It is generally understood that it is difficult to get witnesses to come forward and to voluntarily appear as witnesses in criminal proceedings.
I understand that with the postponement practices in some jurisdictions, it may well be rare for a witness to only appear once in criminal proceedings. However, the general practice is for one adversarial trial on the merits in which witnesses are required to appear.
Md. Code (1957, 1998 Repl. Vol., 2001 Supp.), § 12-302(c)(i) of the Courts and Judicial Proceedings Article.
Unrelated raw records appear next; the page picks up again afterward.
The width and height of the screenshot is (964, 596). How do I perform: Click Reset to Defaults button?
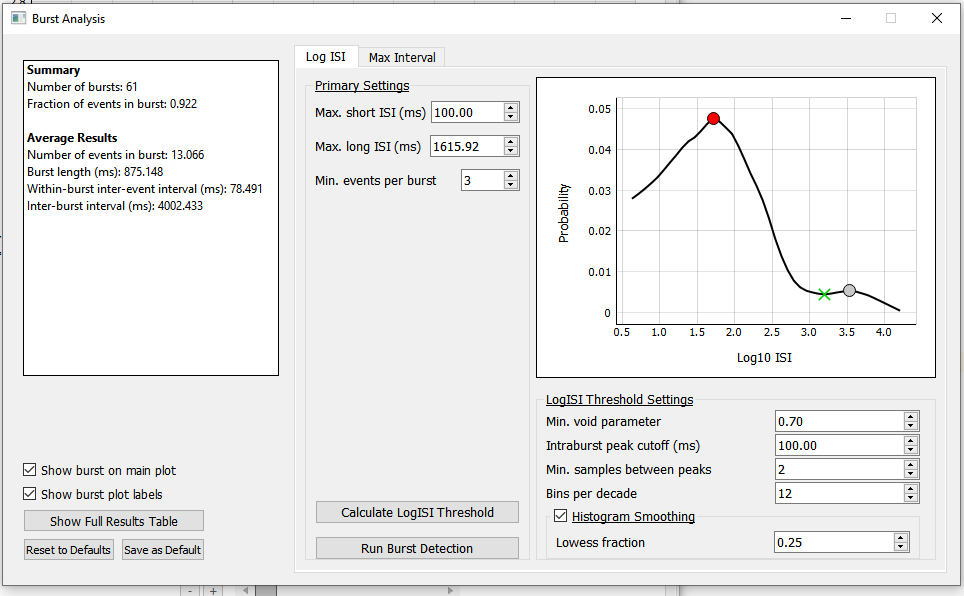click(x=68, y=550)
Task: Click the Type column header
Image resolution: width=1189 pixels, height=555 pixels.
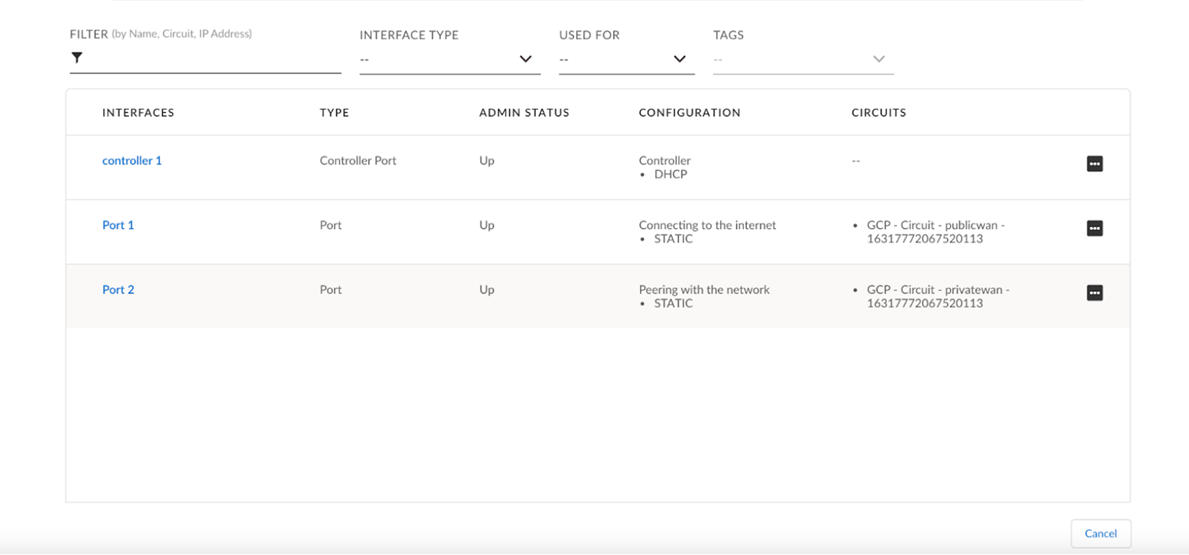Action: coord(334,113)
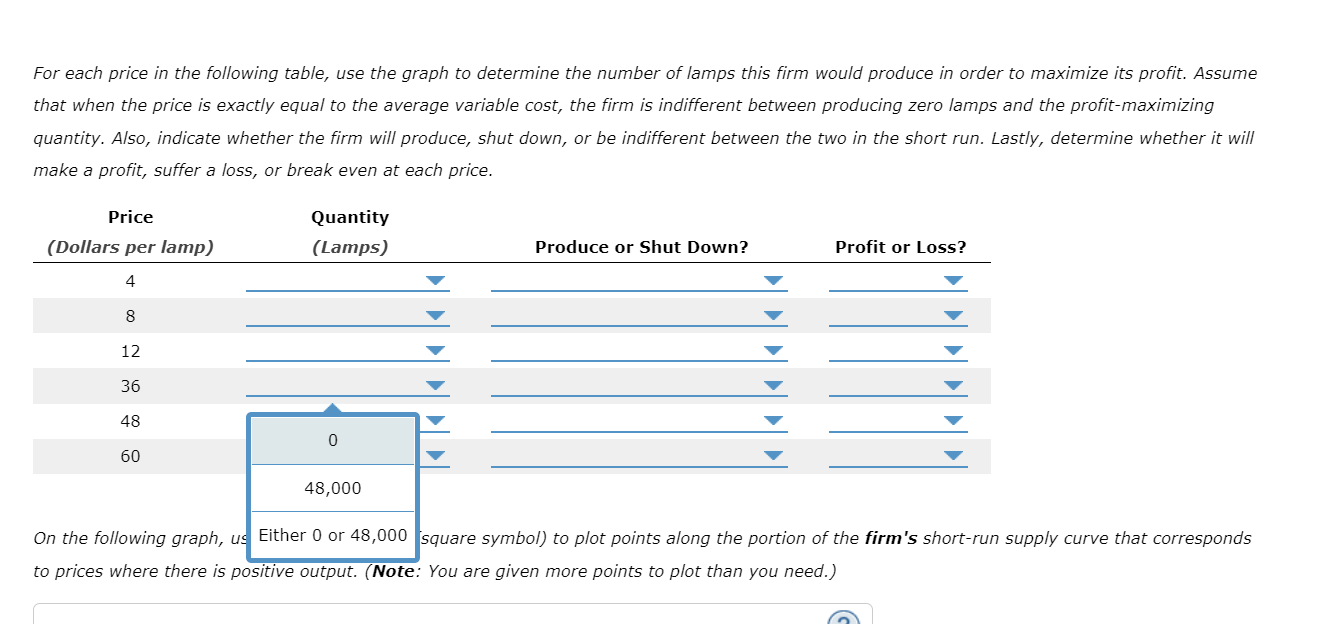Click the graph help question mark icon

pyautogui.click(x=843, y=619)
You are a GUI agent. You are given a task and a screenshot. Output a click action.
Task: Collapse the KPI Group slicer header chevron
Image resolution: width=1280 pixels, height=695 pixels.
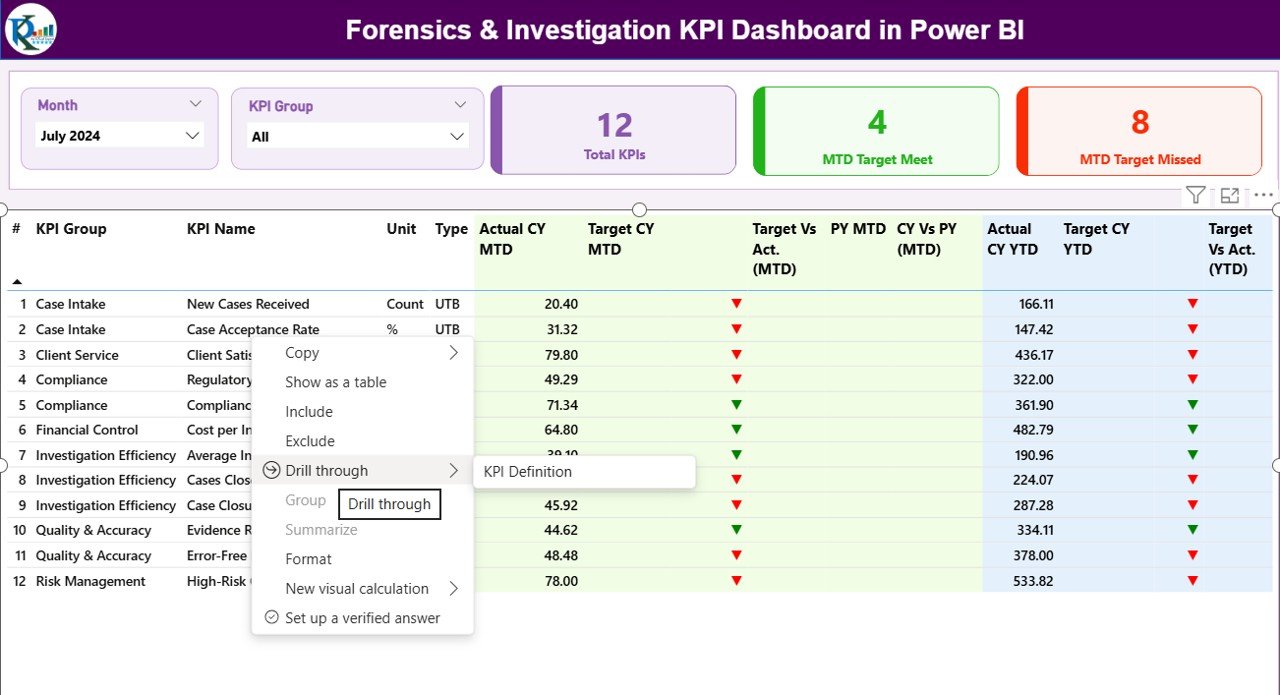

The State, in order to insure that a properly brought case is not prematurely dismissed as a result of a defendant moving a document containing facts, however slight, in evidence, into a motion to dismiss hearing, may have to try the case at that point, with a full presentation of the facts and the supporting witnesses. Even in that process, the defendant cannot be found guilty because the hearing on the motion to dismiss is not a trial on the merits, but the State can lose the case even though it is not a trial on the merits. The result of the majority's opinion may well be to virtually afford every criminal defendant a full trial before a judge on a motion to dismiss, and then, if not successful at the motion to dismiss stage, another full trial before a judge or a jury. What the majority has done is inherently unfair to the prosecution.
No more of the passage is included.